* [EXERCISE PROMPT] All lines from the beginning of the listing through the line with "You are a computer-use agent. The" are to be copied word for word; the pictures are not.

**** MATERIAL SHOWN ****

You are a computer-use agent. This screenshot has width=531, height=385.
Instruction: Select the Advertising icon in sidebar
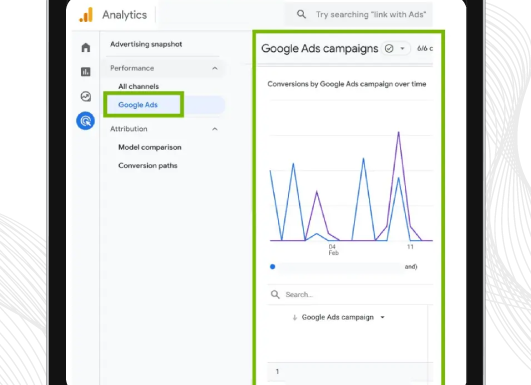point(85,121)
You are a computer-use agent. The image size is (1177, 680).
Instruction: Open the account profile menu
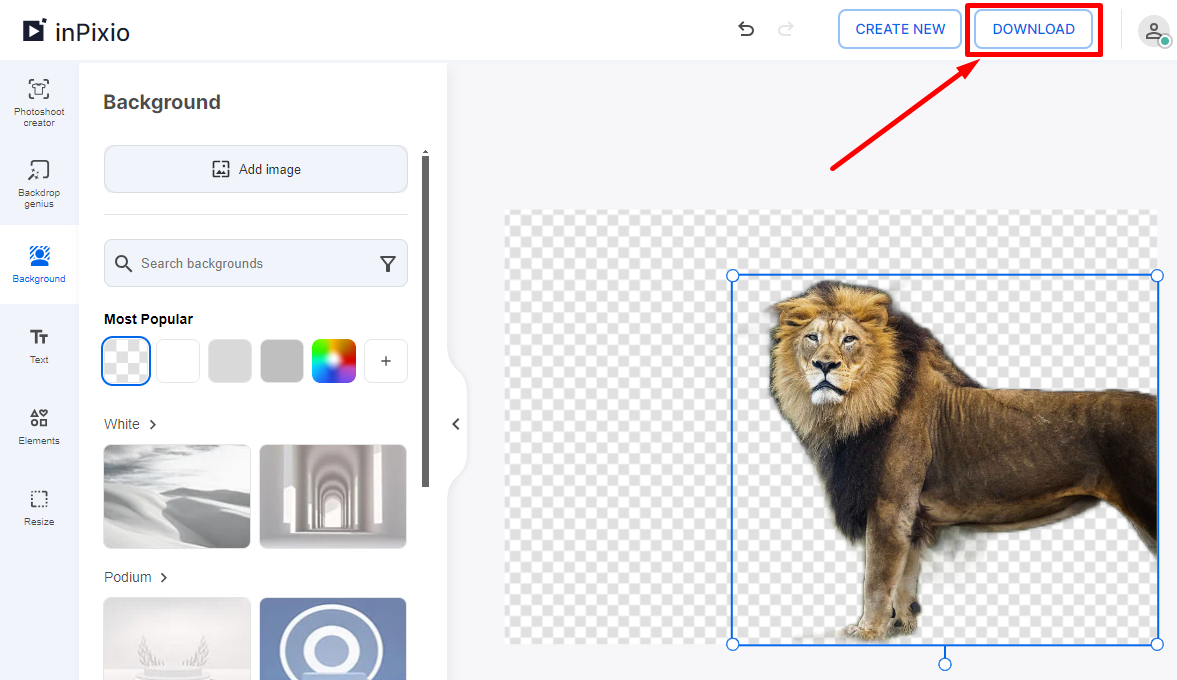point(1154,30)
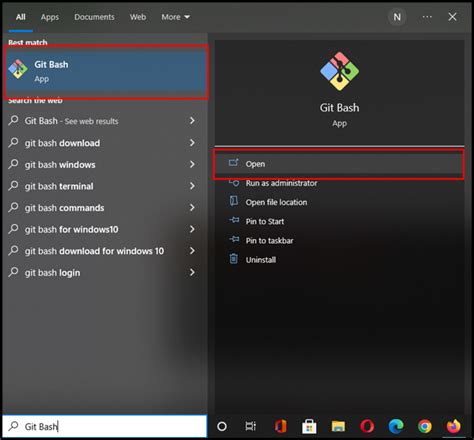Expand 'git bash commands' suggestion chevron
Image resolution: width=474 pixels, height=440 pixels.
[x=192, y=208]
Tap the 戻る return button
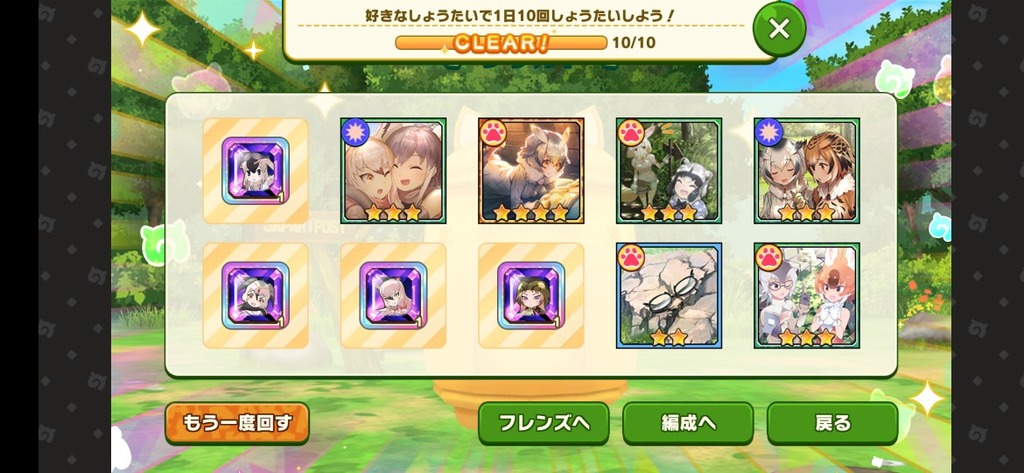This screenshot has height=473, width=1024. (x=832, y=423)
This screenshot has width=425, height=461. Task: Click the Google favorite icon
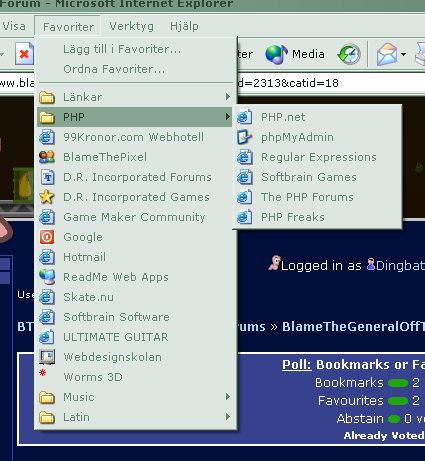click(47, 237)
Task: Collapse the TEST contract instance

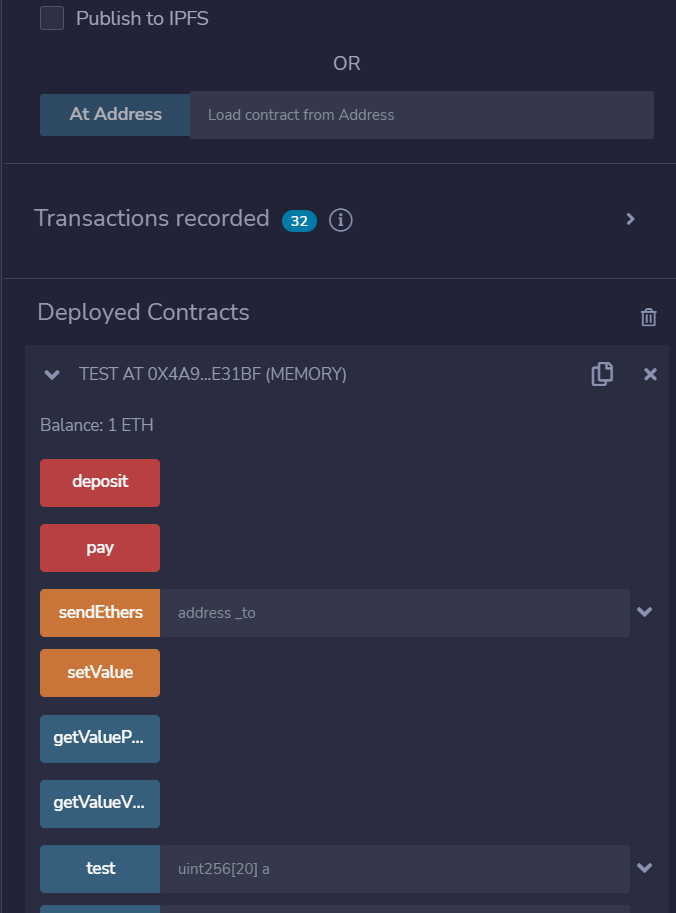Action: (x=52, y=374)
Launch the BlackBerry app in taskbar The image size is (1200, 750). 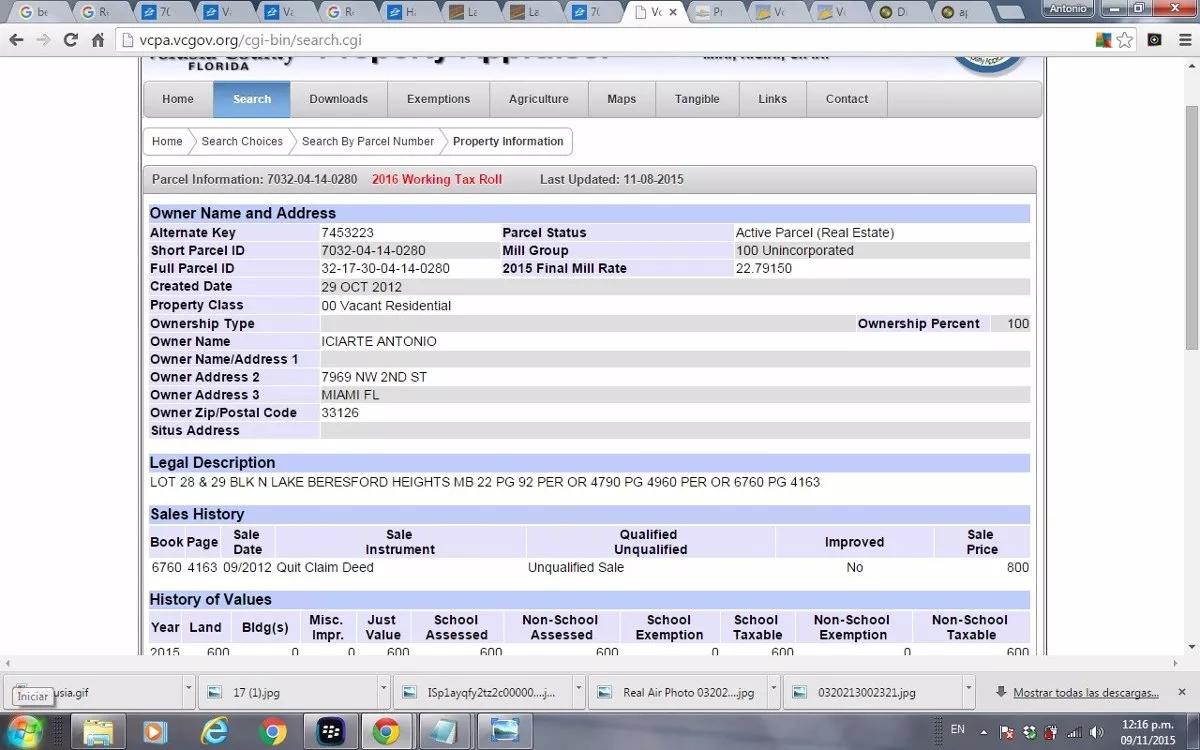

****

* [TASK SOLUTION]
You are a computer-use agent. This screenshot has width=531, height=385.
Instruction: Select the Advertising icon in sidebar
point(85,121)
You are a computer-use agent. The image size is (1177, 680).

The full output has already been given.